Managed Agents in the Gemini API make this technology accessible to a broader developer base, while the enterprise platform continues on a more limited-access path. Google is using that staging to push managed agents that run on Google's infrastructure, in a model where the vendor also runs the execution layer, maintains state between steps, and removes infrastructure overhead from the customer team.

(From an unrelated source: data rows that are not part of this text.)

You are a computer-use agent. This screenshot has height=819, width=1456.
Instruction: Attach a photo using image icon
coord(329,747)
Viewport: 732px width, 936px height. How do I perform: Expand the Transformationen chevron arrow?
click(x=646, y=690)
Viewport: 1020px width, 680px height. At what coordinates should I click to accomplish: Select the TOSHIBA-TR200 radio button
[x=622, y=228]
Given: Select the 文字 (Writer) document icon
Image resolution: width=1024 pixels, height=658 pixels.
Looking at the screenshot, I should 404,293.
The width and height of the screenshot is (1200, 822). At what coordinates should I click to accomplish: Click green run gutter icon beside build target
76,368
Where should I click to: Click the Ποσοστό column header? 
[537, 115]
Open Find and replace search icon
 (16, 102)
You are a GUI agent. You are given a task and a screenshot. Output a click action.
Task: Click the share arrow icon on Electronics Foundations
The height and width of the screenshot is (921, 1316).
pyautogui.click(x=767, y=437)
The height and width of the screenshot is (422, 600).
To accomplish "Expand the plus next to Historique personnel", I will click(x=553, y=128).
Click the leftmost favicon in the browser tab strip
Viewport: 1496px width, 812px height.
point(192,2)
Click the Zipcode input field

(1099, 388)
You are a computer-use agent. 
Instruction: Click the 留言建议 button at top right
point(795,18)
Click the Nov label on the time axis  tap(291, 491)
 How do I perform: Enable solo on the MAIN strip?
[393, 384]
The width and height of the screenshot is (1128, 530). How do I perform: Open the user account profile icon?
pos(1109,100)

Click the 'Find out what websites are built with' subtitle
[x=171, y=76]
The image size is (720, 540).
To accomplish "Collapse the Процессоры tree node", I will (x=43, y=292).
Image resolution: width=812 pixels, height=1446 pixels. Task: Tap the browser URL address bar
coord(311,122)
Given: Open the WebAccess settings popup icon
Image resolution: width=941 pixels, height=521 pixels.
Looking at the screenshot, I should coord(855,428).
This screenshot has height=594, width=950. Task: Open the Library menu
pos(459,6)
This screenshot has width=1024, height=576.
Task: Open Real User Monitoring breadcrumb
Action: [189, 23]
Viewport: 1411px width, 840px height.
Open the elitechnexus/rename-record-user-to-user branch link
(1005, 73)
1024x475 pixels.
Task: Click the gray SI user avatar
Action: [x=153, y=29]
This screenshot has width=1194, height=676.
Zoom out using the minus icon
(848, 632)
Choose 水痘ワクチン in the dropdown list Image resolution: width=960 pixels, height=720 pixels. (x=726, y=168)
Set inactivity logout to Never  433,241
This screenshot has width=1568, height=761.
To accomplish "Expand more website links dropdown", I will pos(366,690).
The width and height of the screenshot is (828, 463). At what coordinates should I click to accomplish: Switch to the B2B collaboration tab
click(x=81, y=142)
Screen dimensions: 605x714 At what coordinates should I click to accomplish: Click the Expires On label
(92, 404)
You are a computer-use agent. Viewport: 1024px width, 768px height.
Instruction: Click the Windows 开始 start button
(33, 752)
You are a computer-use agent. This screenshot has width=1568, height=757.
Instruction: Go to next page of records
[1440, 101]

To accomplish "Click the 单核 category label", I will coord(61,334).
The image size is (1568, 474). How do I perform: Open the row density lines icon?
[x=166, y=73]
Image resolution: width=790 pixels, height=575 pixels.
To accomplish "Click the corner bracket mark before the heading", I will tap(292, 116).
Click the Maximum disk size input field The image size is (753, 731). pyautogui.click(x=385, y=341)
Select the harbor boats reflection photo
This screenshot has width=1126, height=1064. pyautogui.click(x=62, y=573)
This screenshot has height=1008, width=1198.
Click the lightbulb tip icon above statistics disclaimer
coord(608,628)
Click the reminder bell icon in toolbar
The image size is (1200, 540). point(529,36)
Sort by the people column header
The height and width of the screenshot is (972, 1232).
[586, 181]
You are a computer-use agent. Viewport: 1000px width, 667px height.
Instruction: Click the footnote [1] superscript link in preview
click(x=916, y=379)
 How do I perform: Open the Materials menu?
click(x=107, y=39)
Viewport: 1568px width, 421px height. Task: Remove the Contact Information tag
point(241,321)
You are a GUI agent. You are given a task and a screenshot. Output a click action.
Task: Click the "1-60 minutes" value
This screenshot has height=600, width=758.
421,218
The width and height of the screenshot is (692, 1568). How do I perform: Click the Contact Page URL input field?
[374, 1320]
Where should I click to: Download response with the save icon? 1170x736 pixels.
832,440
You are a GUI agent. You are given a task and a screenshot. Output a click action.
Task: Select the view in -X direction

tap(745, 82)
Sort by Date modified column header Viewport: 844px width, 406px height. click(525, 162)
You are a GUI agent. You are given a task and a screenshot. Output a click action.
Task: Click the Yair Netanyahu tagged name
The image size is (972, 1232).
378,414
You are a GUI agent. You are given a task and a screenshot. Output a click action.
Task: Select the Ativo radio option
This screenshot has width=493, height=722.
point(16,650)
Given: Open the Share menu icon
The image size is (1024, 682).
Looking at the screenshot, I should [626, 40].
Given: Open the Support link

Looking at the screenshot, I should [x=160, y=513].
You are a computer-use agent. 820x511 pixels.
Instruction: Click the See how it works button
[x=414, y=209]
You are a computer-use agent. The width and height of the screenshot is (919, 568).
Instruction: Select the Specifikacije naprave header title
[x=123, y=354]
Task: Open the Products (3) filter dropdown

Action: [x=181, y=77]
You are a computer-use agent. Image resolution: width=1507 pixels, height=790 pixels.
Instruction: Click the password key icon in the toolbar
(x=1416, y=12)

Google has framed the Gemini Enterprise Agent Platform as a comprehensive platform to build, scale, govern, and optimize agents, an evolution of Vertex AI that brings model selection, model building, and agent-building capabilities together with new features for agent integration, DevOps, orchestration, and security.
Competitive Landscape
Google's Managed Agents launch positions the company within a rapidly consolidating market for hosted agent infrastructure. Anthropic has framed managed execution around long-running work and harness design, AWS has added stateful MCP client capabilities to Bedrock AgentCore Runtime for multi-turn agent sessions, and OpenAI has also been expanding agent tooling for developers.
Practical Implications for B2B and SaaS Teams
For enterprise marketing, sales, and operations teams, Managed Agents reduces the technical barrier to deploying AI agents for multi-step, automated workflows. Because the execution environment, state management, and sandboxing are handled by Google's infrastructure, product and development teams can focus on defining agent behaviour rather than building or maintaining the underlying runtime. Teams evaluating custom agent deployments for customer service, lead qualification, or internal automation should note that the feature is currently in preview, and Google's own documentation advises against using it for production purposes until the preview reaches general availability.
Google's developer documentation advises that users review the agent's actions and outputs before relying on them in any sensitive workflow, and exercise caution when granting agents access to external systems or data to prevent unintended actions that cannot be undone.